▶ SOURCE MATERIAL:

#####

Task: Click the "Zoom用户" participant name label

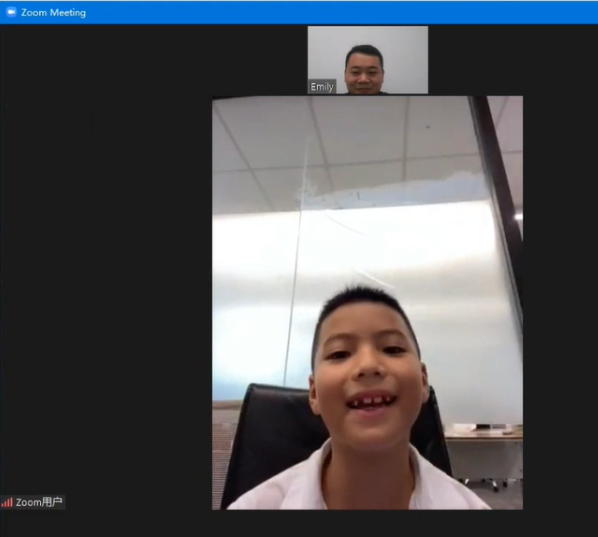Action: click(x=39, y=502)
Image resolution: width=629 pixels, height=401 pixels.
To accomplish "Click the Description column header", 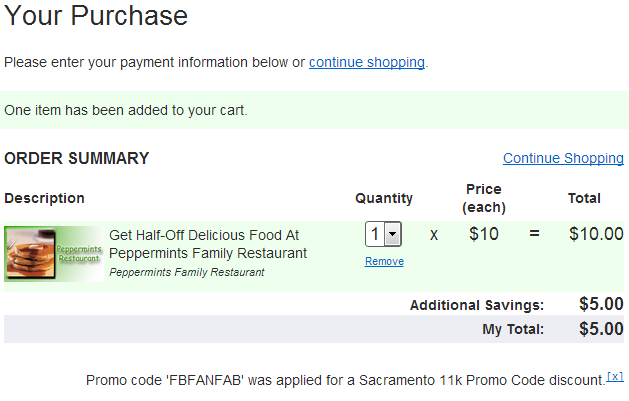I will pyautogui.click(x=44, y=198).
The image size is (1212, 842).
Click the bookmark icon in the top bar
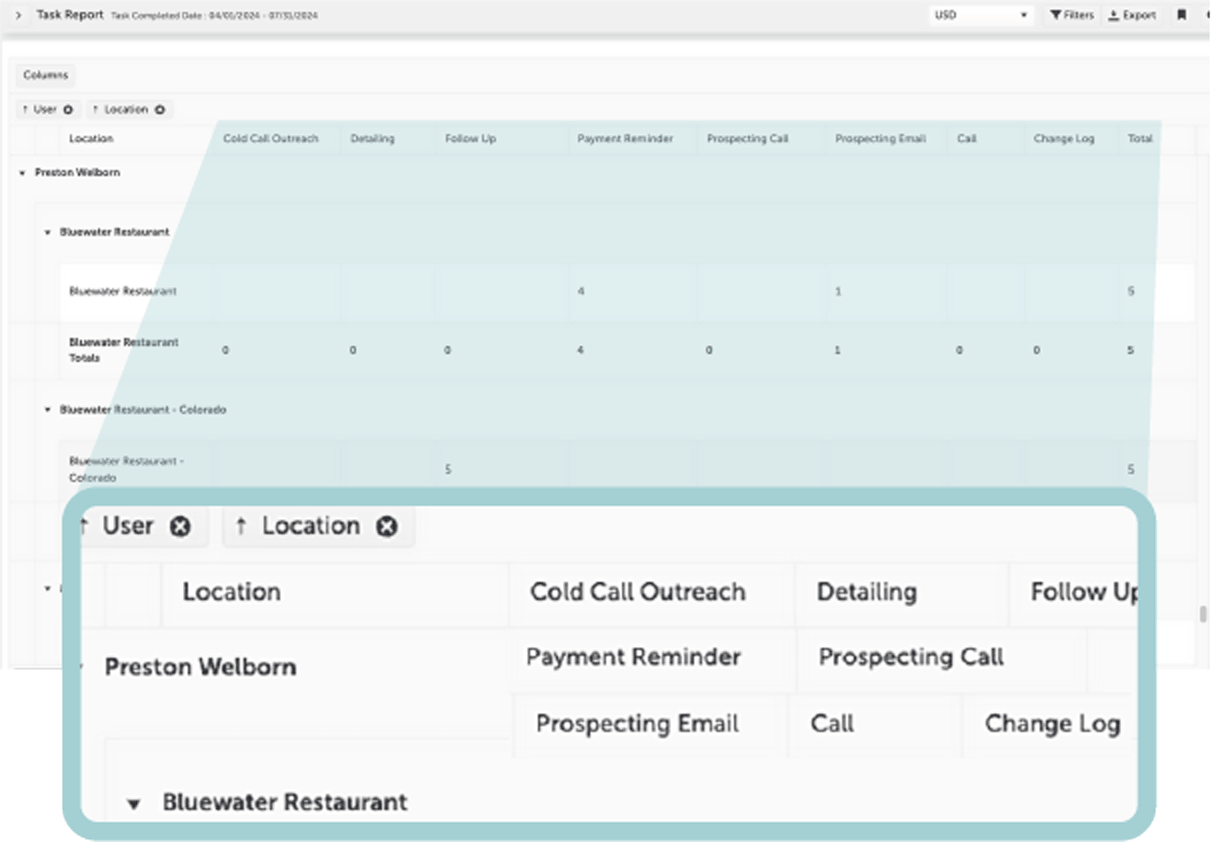click(1181, 15)

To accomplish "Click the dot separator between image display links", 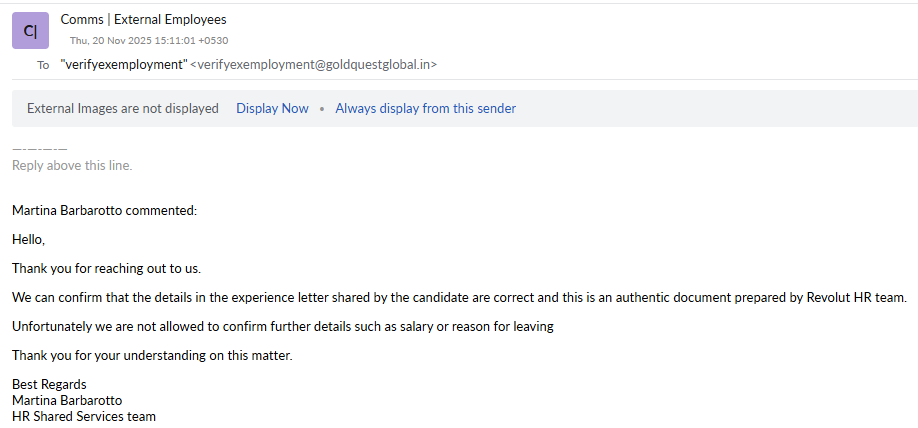I will [322, 108].
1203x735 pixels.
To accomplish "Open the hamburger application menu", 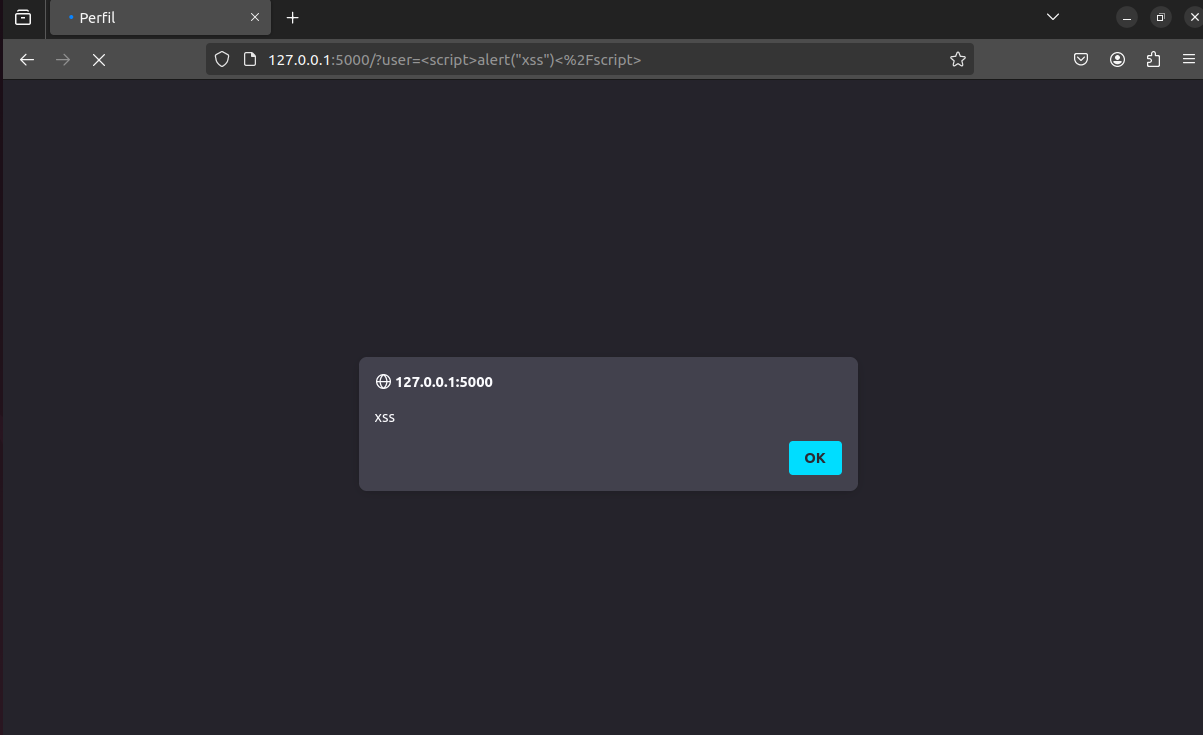I will point(1187,60).

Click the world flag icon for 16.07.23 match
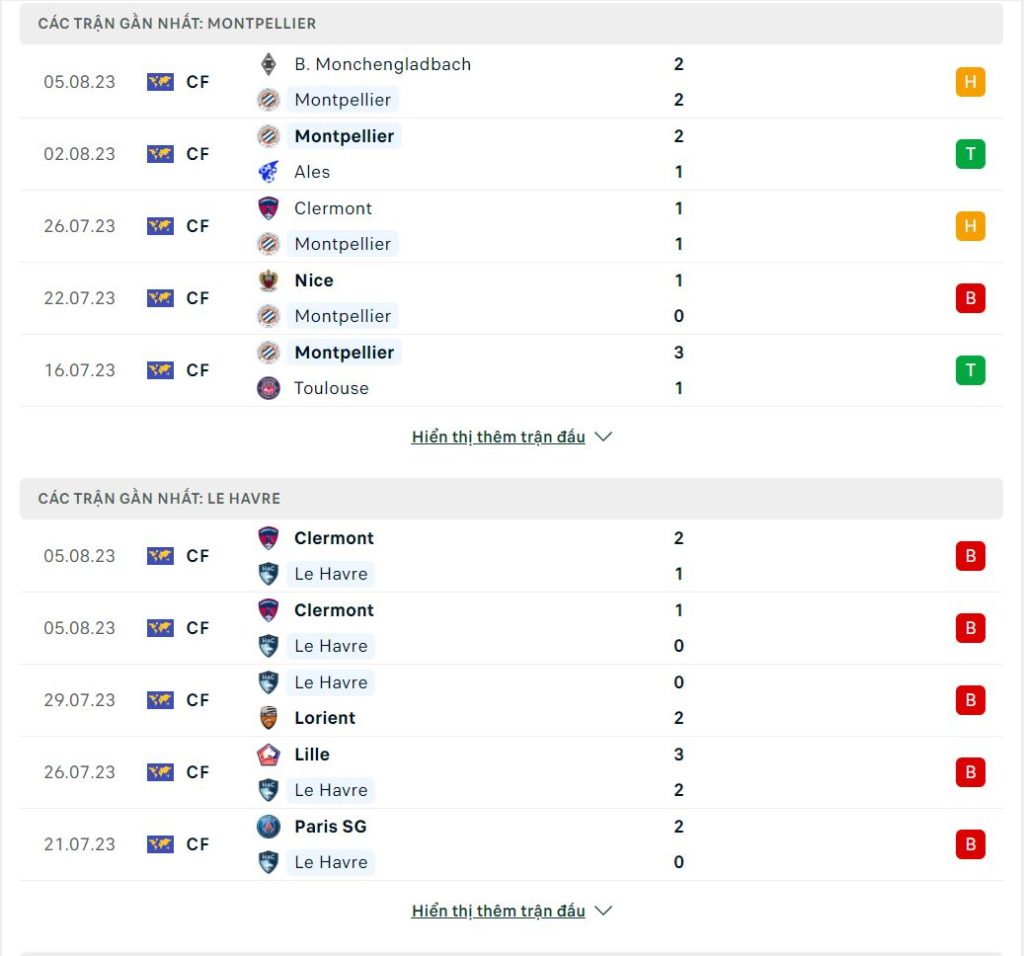[160, 370]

#####

▶ WHAT YOU HAVE TO DO: Filter these records, keeping every line where the word "pixels" occurs.

▶ SOLVED EXERCISE:
Image resolution: width=629 pixels, height=401 pixels.
1203x735 pixels.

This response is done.